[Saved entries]

-=-=-

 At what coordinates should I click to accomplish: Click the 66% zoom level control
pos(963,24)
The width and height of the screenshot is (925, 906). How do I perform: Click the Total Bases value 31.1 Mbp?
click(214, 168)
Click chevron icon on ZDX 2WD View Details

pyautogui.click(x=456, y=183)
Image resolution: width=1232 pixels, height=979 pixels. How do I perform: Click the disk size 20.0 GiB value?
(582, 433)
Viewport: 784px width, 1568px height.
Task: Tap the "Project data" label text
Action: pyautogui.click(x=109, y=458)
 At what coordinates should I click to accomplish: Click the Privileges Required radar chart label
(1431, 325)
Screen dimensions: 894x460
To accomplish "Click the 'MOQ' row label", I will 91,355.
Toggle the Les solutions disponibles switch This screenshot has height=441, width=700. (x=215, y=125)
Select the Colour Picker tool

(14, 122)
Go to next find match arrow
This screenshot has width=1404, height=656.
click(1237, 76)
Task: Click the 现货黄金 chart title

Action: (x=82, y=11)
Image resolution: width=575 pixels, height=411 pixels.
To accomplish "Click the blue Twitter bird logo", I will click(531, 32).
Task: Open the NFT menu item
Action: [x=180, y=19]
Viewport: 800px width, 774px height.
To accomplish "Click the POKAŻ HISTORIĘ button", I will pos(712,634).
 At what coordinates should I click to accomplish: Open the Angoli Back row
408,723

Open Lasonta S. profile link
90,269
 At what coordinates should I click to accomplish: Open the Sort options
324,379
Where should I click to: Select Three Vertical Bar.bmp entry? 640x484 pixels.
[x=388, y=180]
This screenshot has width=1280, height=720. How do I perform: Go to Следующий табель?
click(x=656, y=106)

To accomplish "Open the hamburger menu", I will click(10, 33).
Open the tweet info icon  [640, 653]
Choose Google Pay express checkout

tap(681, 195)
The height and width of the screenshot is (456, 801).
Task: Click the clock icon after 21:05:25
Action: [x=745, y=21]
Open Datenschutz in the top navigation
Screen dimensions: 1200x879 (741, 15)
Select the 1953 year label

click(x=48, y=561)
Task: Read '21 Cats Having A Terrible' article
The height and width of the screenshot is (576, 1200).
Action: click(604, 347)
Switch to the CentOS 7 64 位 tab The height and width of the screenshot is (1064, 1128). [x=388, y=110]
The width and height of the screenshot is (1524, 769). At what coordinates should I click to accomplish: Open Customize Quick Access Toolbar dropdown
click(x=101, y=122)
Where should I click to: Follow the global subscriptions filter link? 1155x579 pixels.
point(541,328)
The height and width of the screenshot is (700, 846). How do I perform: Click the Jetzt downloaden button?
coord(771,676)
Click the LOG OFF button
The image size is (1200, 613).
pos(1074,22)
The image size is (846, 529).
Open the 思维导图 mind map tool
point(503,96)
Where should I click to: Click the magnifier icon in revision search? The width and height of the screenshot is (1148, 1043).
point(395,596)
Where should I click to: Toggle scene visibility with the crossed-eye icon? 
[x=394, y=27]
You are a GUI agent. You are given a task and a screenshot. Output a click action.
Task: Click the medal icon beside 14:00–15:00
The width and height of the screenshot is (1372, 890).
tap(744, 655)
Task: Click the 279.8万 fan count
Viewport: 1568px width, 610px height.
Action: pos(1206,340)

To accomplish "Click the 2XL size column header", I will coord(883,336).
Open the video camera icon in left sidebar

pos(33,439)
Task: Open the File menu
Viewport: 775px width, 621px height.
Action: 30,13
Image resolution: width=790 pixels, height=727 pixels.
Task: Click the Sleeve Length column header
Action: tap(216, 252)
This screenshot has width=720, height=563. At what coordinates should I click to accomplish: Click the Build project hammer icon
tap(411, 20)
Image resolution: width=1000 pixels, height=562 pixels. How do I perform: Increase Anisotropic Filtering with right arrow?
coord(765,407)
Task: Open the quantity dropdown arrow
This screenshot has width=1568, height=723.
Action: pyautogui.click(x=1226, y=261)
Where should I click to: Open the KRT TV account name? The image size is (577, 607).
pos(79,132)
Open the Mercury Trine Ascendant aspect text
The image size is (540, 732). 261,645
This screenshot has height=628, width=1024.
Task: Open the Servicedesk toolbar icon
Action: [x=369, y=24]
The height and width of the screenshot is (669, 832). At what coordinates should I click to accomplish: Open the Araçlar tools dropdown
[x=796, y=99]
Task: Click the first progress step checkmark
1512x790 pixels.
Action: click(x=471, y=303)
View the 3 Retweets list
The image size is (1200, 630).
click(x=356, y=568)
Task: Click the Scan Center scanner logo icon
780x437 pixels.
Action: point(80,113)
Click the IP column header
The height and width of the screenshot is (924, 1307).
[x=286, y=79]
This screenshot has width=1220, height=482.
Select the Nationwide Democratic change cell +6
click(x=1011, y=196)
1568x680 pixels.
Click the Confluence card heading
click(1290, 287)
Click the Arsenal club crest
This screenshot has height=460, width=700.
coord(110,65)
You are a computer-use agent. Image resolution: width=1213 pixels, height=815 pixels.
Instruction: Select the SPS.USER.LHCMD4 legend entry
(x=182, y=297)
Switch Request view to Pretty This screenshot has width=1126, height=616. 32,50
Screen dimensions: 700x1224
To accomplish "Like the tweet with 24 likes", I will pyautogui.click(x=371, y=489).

-=-=-

TASK TO CARRY OUT
Among the entries above, determine how many lines hold the string "agent" and report that number alone.

RESPONSE BOX
2